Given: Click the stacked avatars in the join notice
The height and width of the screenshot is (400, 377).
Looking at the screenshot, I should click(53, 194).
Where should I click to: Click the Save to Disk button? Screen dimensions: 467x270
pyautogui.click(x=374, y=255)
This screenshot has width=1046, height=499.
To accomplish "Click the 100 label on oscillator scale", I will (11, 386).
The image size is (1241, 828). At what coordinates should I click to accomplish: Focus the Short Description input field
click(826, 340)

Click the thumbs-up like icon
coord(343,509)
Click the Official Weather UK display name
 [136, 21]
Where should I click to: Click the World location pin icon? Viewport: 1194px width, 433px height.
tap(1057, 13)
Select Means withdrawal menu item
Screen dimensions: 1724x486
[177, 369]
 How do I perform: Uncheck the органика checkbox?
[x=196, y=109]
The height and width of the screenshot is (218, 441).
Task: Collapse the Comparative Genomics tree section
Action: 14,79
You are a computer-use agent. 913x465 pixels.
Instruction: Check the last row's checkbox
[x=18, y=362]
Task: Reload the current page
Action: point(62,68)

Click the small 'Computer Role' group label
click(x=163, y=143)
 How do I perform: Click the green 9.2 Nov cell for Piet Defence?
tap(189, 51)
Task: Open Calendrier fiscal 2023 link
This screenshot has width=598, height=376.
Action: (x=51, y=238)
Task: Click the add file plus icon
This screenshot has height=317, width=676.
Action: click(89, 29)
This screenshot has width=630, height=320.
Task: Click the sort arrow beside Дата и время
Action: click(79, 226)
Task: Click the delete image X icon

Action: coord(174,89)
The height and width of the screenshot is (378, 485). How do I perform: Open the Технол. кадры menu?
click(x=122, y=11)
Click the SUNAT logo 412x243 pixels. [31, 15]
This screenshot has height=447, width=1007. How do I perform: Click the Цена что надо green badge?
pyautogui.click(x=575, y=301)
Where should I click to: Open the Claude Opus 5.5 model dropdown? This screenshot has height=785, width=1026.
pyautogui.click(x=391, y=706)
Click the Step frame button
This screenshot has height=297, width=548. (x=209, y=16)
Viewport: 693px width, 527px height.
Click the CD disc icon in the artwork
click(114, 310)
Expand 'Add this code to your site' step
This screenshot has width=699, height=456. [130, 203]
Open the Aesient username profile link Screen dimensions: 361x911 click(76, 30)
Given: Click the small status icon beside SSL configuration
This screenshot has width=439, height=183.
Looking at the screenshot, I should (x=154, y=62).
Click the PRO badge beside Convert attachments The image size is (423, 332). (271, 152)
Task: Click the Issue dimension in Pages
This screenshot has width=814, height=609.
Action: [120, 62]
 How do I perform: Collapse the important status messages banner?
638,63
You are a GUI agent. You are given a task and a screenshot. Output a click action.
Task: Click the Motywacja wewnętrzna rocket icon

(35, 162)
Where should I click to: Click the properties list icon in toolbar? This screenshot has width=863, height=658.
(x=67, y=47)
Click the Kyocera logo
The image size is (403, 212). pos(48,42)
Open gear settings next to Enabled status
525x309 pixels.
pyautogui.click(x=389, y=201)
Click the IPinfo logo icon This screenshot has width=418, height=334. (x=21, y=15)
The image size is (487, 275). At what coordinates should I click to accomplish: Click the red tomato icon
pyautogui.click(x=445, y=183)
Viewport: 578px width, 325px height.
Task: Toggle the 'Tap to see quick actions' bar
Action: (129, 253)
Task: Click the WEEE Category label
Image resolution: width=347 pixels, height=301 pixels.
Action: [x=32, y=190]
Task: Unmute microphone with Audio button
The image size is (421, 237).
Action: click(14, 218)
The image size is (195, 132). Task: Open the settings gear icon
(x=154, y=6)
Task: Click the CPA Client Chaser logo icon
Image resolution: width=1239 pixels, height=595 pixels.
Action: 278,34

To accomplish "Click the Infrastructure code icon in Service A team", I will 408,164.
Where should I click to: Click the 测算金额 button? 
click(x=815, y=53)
────────────────────
## [YOUR GOAL]
Check each line in the listing above for the string "link", then report how many lines contain it, with no other text.

## [ANSWER TO THE PROBLEM]
2